“[Texas] energy infrastructure, overseen by agencies whose top priorities seem to be keeping the energy markets happy, gets neglected. Such neglect, deadly as we have seen, is a crime — or it ought to be.” (Houston Chronicle editorial board, April 4, 2021)
The grand failure of Texas’s power grid under legislative/regulator/expert control is a case study in political economy.
The mainstream narrative combines an Act of God (weather) with private-side failure (non-weatherization). But electricity, while mostly under private ownership, is one of the most highly regulated industries in the U.S. It does not operate in an unhampered market.
Don’t blame God or Market Man–blame the system, the regulated system. Many posts at MasterResource have laid blame, brick-by-brick, on contrived versus real free markets and, more generally, on anti-fossil-fuel planning.
Today’s post documents the latest tally of the Blackout. The good news is that the event is not being swept under the rug. The bad news is that the Houston Chronicle seems to blame the mega-failure on Republican government, not government itself with across-the-aisle support for forced energy transformation (crony politics).
The Chronicle editorial, “Nearly 200 dead? Winter storm exposes myth of Texas miracle,” (March 4, 2021) begins:
Texans long ago became accustomed to floods and droughts, wildfires and heat waves. Mass shootings, major plane crashes, tornadoes and random chemical explosions. They’ve all been mixed into the bitter cup from which we’ve sipped.
But it’s been generations — decade upon decade — since this state has seen anything like the death toll that February’s winter storm has wrought. Not since nearly 600 people died in the 1947 Texas City explosion have so many Texans been sent so suddenly to their graves — more than in Hurricanes Harvey and Ike combined.
More than Tropical Storm Allison, which killed 55 Texans in 2001. More than in the 1953 Waco tornadoes, which exceeded 100 deaths. More than the 137 who died in the 1985 crash of Delta Airlines Flight 135 at the Dallas airport. More than the 15 who died in the chemical plant explosion that devastated the tiny town of West.
Continuing:
Those few days this past February, when the mercury plummeted and our energy sources quickly followed suit, and men, women and children died in their beds, will go down in history not just as one of Texas’ deadliest disasters, taking nearly 200 lives by latest counting, but also as a sort of reckoning for this state of neglect that passes for government.
With more detail:
Of the nearly 200 dead, at least 100 died of hypothermia. Yes, in the year 2021, they died of the cold, and often in their own homes shuddering to death while Texas’ much-hyped independent power grid came within “minutes or seconds” of absolute, weeks-long collapse. Sadly, the number is not complete. The Austin medical examiner’s office is investigating another 80 deaths the week of the storm, and other inquiries continue across the Lone Star State.

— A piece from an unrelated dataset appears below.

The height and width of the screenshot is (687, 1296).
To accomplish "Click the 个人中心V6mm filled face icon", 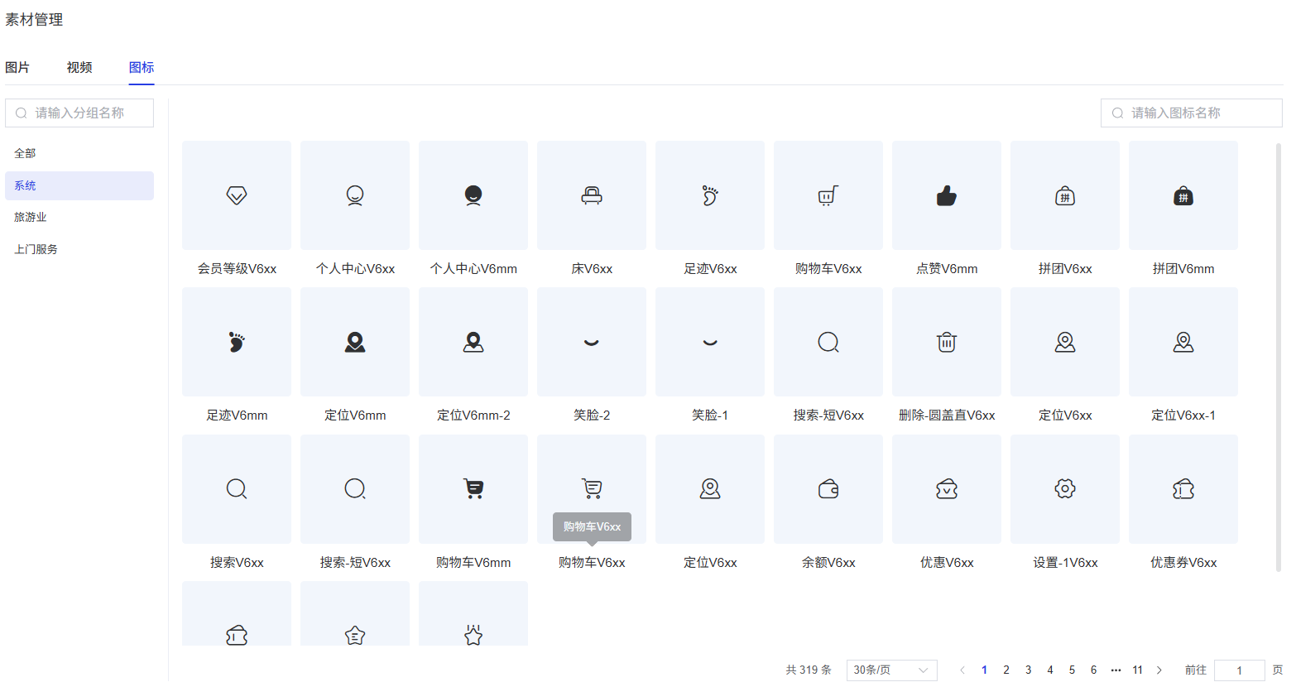I will 473,195.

But as it stands the count includes 16 who died of carbon monoxide poisoning even as they turned to desperate and dangerous ways of keeping warm. Twenty-two Texans whose lives depended on medical devices lost them during the storm, as their powered-off machines went still.
The editorial goes on to blame “our elected leaders” as in conservative, Republican leaders:
What is conservative about saving us a few dollars on taxes and electricity bills if some of us end up paying with our lives? What is fiscally responsible about a system of energy generation that allows industry to profit from crisis while millions of Texas households and businesses are stuck with the bills: lost pay, lost revenue, exorbitant electric bills?
We’d like to say that the winter storm that led to February’s historic blackout represented a long-awaited winter for Texas leaders’ recklessness.
The Editorial Board of the Houston Chronicle, no conservatives or libertarians allowed, blames Republican government for not monitoring and regulating enough. Yes, Republicans from George W. Bush to Rick Perry and back to Ken Lay, went full throttle into renewables, but they were acting imprudently and as Democrats one might say.
What an interpretive mess! On the other side, many “free market” experts and planners have offered a competing narrative of freak weather and bad industry practices, natural gas in particular.
Previous posts at MasterResource and elsewhere have tried to offer a third interpretation of an unhampered market as the best ‘regulator’ of prices, profits, access, and reliability. More posts will be coming.